La loi n° 2012-1510 du 29 décembre 2012 de finances rectificative pour 2012 a mis fin à cette optimisation fiscale à compter des premières cessions d’usufruit temporaire intervenue à compter du 14 novembre 2012.

En 2012, le législateur est intervenu pour contrer ce schéma d’optimisation, adoptant l’article 13-5 du CGI en vertu duquel la première cession d’usufruit temporaire (intervenue à partir du 14 novembre 2012) est taxée à l’impôt sur le revenu « dans la catégorie de revenus à laquelle se rattache, au jour de la cession, le bénéfice ou revenu procuré ou susceptible d’être procuré par le bien ou le droit sur lequel porte l’usufruit temporaire cédé. Ainsi, lorsque l’usufruit porte sur des parts de sociétés civiles immobilières (SCI), l’article 13-5 du CGI écarte le régime des plus-values immobilières et taxe le flux de revenus perçu le titulaire de l’usufruit dans la catégorie des revenus fonciers.

Dans l’affaire soumise au Conseil d’État, l’administration fiscale avait fait application de l’article 13-5 du CGI, et avait taxé le produit de cession de l’usufruit viager constitué pour une durée de 30 ans dans la catégorie des bénéfices industriels et commerciaux (BIC).
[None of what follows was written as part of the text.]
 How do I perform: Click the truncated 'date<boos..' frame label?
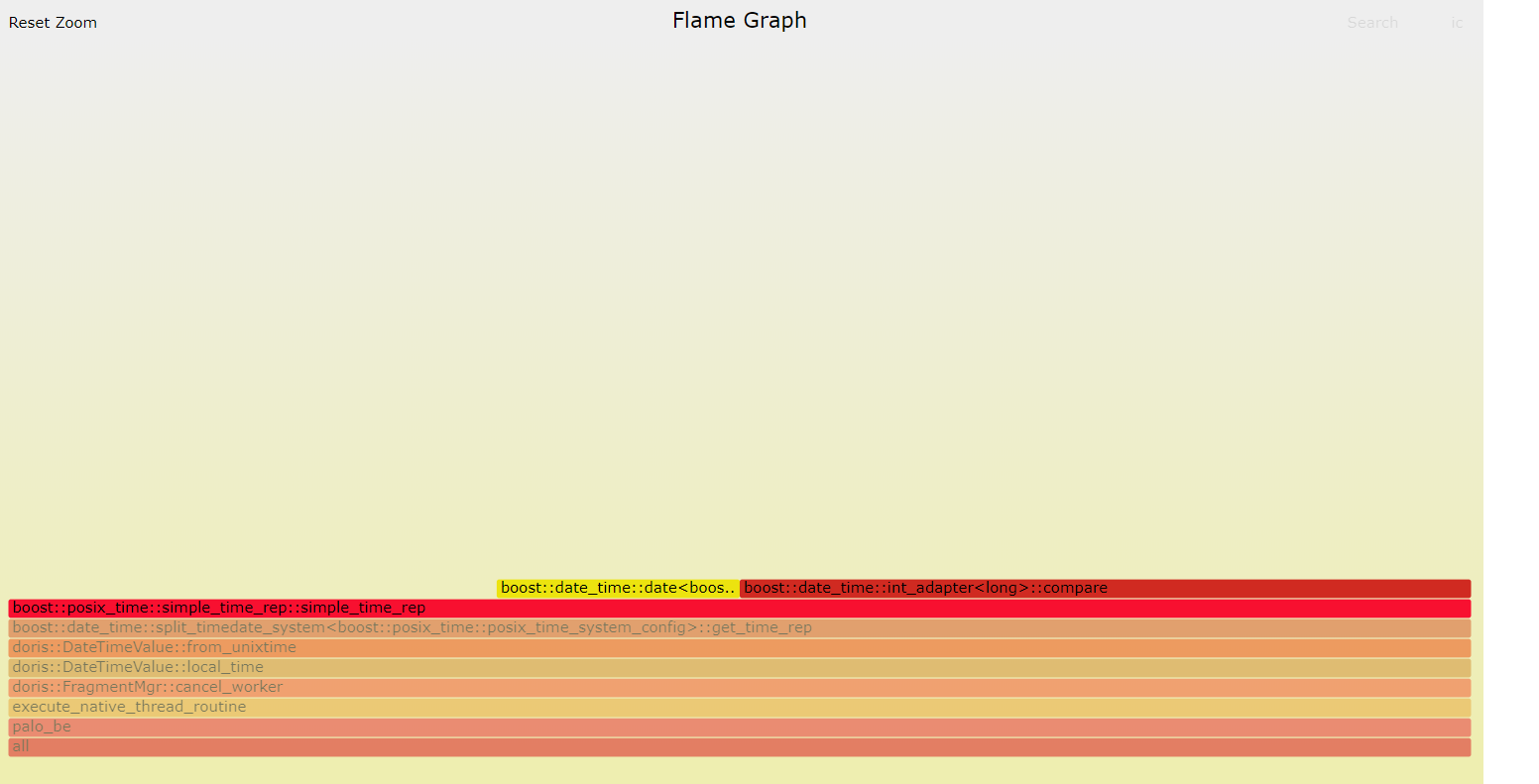(618, 589)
La cour administrative d’appel avait écarté l’application de l’article 13-5 du CGI, considérant que l’apport à la SAS par Madame B., pour une durée fixée par contrat à 30 ans, de l’usufruit dont celle-ci était titulaire à titre viager sur les parts de la SNC n’était pas une cession d’usufruit temporaire. « Ainsi, dans l’hypothèse où une personne physique entend céder à titre onéreux un usufruit viager à une personne morale, cette cession, lorsqu’elle est consentie pour une durée de trente ans, ne doit pas être regardée comme portant sur un usufruit temporaire, pour l’application des dispositions précitées du 1° du 5 de l’article 13 du Code général des impôts, qui, s’agissant d’un dispositif anti-abus ayant pour finalité de rendre moins attractif les montages utilisant un usufruit temporaire, comme le révèlent les travaux préparatoires de la loi n° 2012-1510 du 29 décembre 2012 dont elles sont issues, ne doit pas être interprété de manière extensive ».
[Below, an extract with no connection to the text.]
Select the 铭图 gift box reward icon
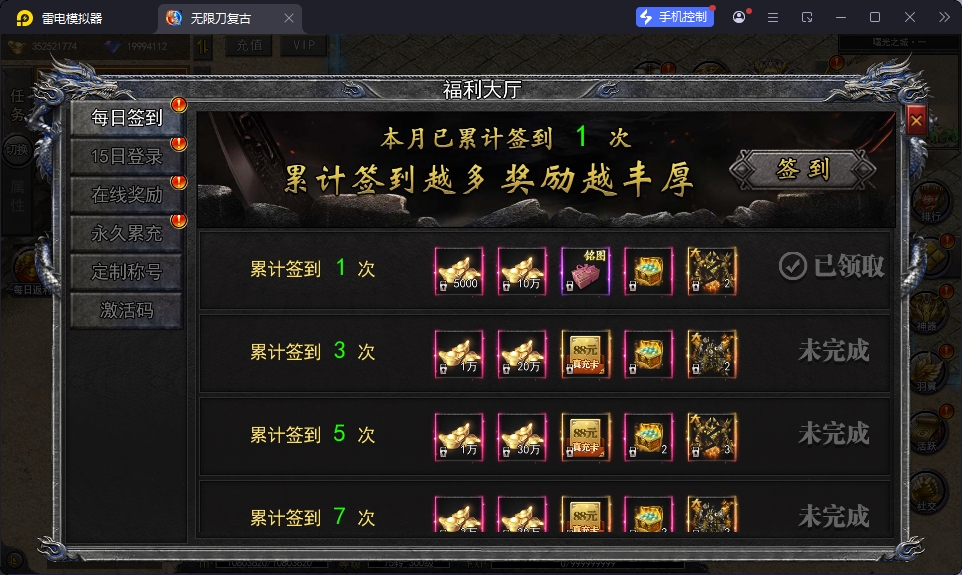 [x=585, y=271]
Le Conseil d’État ne procède pas à la même analyse de la nature de l’usufruit et annule l’arrêt de cour de Paris. Il considère au contraire que les dispositions de l’article 13-5 du CGI « trouvent à s’appliquer tant à la cession à titre onéreux, par le propriétaire d’un bien ou droit, d’un usufruit portant sur celui-ci qu’à la première cession à titre onéreux, par son titulaire, d’un usufruit préconstitué, dans le cas où le cessionnaire bénéficie du droit d’usufruit pour une période qui n’est pas exclusivement déterminée par la durée de la vie humaine ».

Les enseignements de l’arrêt du 31 mars 2022

Premier enseignement de l’arrêt : l’apport est assimilable à une cession. Second et principal enseignement : l’apport consenti par un particulier à une société pour une durée de trente ans de l’usufruit préconstitué constitue revêt la nature d’une cession d’usufruit temporaire.

Cette solution est conforme à la doctrine administrative qui distingue selon que l’usufruit est préconstitué ou non.

« Si l’usufruit est constitué sur la tête de la personne morale, c’est-à-dire qu’il est détaché de la pleine propriété du cédant : dans ce cas, la cession entre dans le champ d’application des dispositions du 5 de l’article 13 du CGI. En effet, en application de l’article 619 du Code civil, la durée de cet usufruit ne pouvant excéder trente ans, cet usufruit est nécessairement consenti pour une durée fixe », s’appuyant sur une réponse ministérielle de 2013 (RM Lambert n° 15540, JO AN du 2 juillet 2013, p. 6919). En revanche, « si l’usufruit est préconstitué sur la tête du cédant antérieurement à la cession : dans ce cas, la cession porte sur un usufruit viager et, à ce titre, n’entre pas dans le champ d’application des dispositions du 5 de l’article 13 du CGI, à moins que l’usufruit ne soit consenti pour une durée fixe » (BOI-IR-BASE-10-10-30).

En l’espèce, l’usufruit préconstitué était un usufruit viager, et consenti pour une durée fixe de 30 ans, ce qui correspond au plafond autorisé par le Code civil en matière d’usufruit consenti à des personnes morales (C. civ., art. 619).